Wśród wielu papieskich słów są takie, które dla nas - mieszkańców diecezji zielonogórsko-gorzowskiej są szczególnie cenne. Słowa zostawione nam jak testament. Myślę oczywiście o przemówieniu, które Jan Paweł II wygłosił 2 czerwca 1997 r. w Gorzowie Wlkp. podczas pamiętnego spotkania z naszą rodziną diecezjalną. Spotkanie to odbyło się - jak pamiętamy - na placu przy powstającym wówczas kościele pw. Pierwszych Męczenników Polski. To miejsce nie zostało wybrane przypadkowo. Treść papieskiego rozważania koncentrowała się wokół tematu świadectwa wiary, a kanwą dla rozważań stały się postaci świętych Męczenników Międzyrzeckich: Benedykta, Jana, Mateusza, Izaaka i Krystyna. Już niedługo, bo za 5 tygodni odbędą się w Międzyrzeczu centralne, ogólnopolskie uroczystości milenium męczeńskiej śmierci Pięciu Braci.
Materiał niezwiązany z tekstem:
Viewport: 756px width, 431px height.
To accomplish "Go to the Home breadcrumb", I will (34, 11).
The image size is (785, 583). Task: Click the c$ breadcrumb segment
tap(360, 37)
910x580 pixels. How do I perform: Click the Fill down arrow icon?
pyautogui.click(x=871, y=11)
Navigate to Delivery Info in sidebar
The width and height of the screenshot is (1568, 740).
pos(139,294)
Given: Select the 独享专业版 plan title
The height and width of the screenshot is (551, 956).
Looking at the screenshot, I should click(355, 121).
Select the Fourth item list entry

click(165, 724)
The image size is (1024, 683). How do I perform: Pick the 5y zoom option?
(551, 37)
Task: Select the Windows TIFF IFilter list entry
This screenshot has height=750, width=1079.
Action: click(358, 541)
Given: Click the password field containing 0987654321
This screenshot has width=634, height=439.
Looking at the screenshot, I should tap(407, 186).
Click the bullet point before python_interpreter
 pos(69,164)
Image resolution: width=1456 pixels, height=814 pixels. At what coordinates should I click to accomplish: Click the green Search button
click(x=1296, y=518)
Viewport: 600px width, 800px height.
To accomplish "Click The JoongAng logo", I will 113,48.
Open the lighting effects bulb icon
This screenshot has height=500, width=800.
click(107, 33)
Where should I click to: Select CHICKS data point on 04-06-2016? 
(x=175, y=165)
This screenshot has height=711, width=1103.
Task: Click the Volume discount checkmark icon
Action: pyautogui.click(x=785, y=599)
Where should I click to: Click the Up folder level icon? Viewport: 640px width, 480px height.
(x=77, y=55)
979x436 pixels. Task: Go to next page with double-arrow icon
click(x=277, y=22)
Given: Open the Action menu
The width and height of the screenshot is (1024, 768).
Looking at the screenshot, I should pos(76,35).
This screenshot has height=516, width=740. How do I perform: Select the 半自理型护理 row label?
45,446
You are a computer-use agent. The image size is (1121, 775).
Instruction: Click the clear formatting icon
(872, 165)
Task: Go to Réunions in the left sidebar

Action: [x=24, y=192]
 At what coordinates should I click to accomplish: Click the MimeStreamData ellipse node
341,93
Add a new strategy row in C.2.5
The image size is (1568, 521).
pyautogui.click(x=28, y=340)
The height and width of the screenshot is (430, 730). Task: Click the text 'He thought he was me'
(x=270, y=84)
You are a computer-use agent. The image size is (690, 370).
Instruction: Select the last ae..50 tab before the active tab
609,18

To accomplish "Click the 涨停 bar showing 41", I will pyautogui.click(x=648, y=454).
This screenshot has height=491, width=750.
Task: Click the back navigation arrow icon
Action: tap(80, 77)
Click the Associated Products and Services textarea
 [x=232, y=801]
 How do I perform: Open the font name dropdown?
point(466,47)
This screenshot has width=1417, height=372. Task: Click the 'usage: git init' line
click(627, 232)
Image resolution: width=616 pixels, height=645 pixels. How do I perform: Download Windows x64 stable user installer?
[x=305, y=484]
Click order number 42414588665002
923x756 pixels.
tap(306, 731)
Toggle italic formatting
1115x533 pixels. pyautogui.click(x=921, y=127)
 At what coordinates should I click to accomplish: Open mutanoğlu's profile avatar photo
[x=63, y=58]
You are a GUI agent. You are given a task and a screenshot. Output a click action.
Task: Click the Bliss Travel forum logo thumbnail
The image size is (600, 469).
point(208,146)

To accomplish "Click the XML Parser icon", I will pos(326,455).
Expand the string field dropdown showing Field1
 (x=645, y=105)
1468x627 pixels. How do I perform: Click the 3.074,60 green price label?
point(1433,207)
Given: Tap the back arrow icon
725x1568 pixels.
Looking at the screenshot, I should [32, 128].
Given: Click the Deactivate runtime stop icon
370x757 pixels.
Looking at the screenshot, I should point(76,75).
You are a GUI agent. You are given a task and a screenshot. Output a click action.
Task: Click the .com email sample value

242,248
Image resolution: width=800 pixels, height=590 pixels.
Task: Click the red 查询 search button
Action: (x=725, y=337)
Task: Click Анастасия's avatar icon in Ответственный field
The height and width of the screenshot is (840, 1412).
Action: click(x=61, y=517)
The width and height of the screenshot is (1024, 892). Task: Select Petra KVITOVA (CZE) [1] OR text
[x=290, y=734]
Chcemy przygotować się do tej uroczystości, przypominając to, co powiedział nam Ojciec Święty. W kolejnych wydaniach Aspektów drukować będziemy kolejne części papieskiego przemówienia z Gorzowa. Niech papieskie słowa staną się dla nas swoistym drogowskazem na drodze do milenijnego Międzyrzecza.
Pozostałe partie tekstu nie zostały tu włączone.